Gold Nanoparticles Reshaped by Ultrafast Laser Irradiation Inside a Silica-Based Glass, Studied Through Optical Properties

Abstract

Quasi-spherical or quasi-rod gold nanoparticles with an average diameter of 3.8 nm are randomly precipitated in a silica-based glass by a heat-treatment method. After ultrafast laser irradiation at 400 and 620 nm, optical absorption, birefringence, and dichroism measurements are performed to investigate the modification of gold nanoparticles shape. Theoretical simulations have been carried out to interpret the experimental results. We suggest that a small fraction of gold nanospheres are transformed mainly into nanodisks but also into nanorods oriented along the laser polarization for both fs laser wavelength. Absorption simulation suggests that they have an aspect ratio of 1.8 and 0.5, respectively, for fs laser irradiation at 400 nm. For 620 nm, the aspect ratio of the nanorods increases and the one of the nanodisks decreases.
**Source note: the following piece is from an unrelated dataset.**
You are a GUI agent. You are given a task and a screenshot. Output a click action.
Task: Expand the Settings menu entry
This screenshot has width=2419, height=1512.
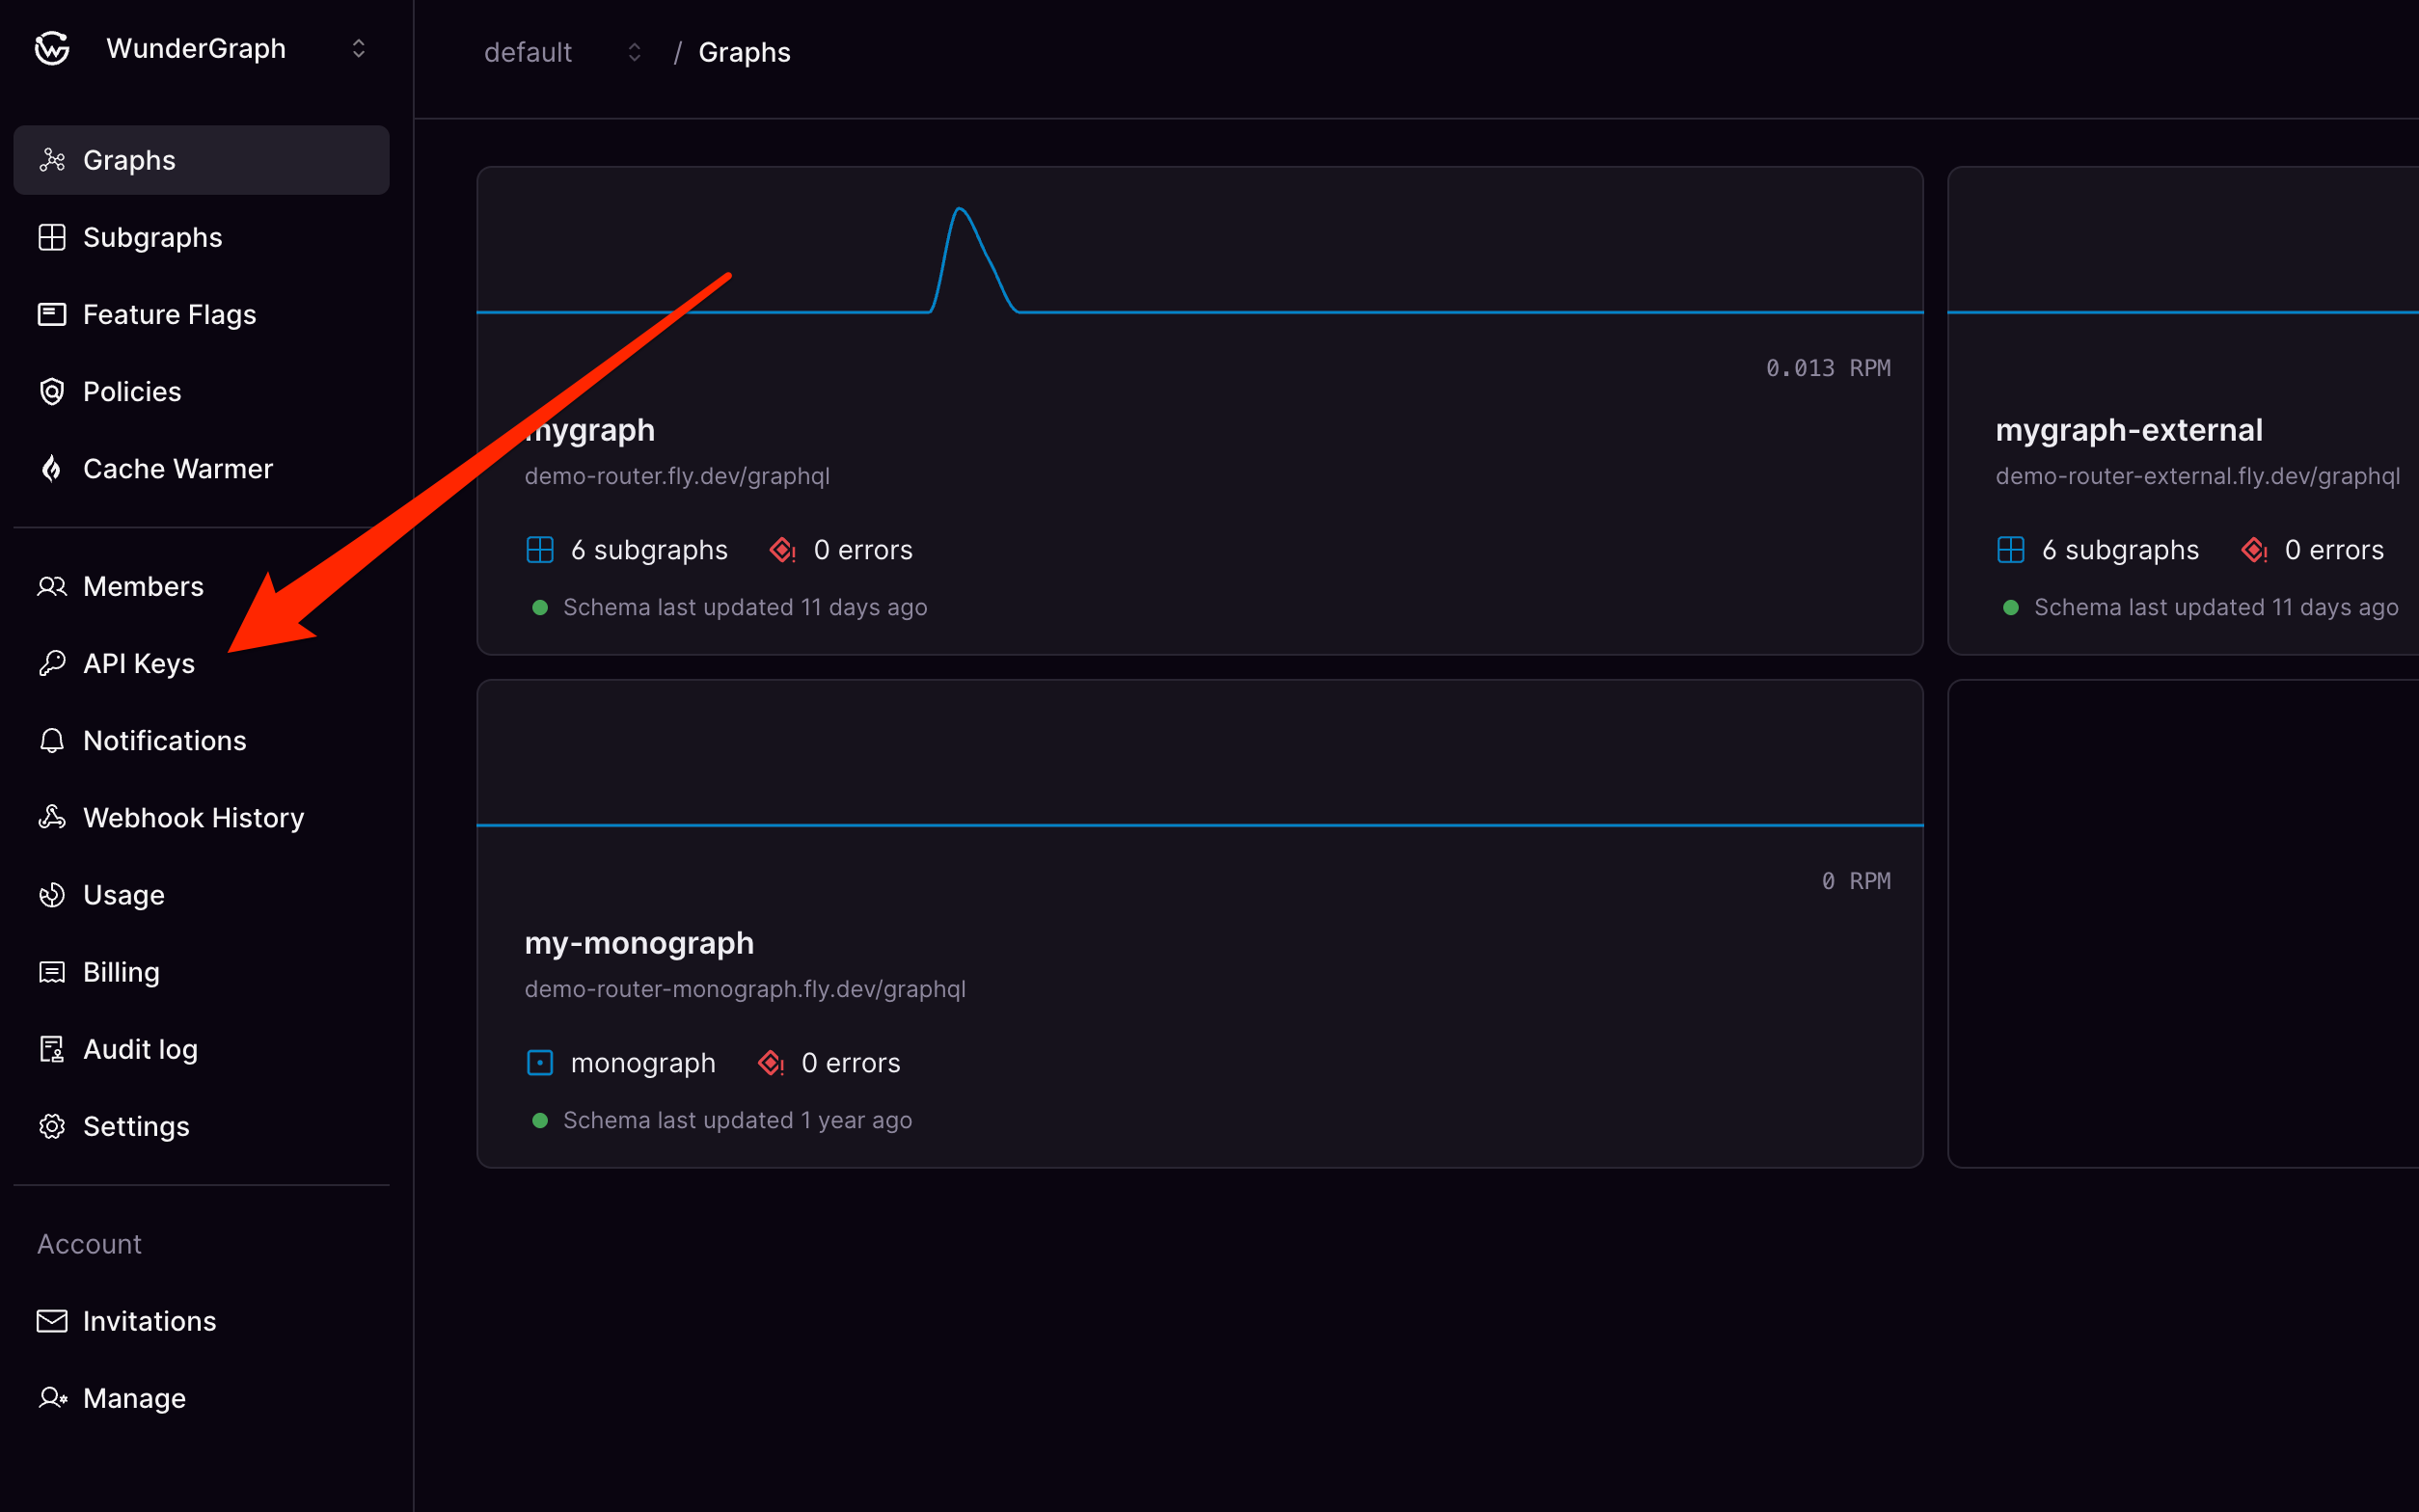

In such a way, we demonstrate that reshaping of gold nanoparticles, i.e. a property that was previously found for silver nanoparticles in multicomponent glass is also possible. By imaging the distribution of the birefringence according to the probe wavelength, we show that nanoparticles are aligned into nanorods mainly out of irradiated volume and into nanopellets mainly in the irradiated volume.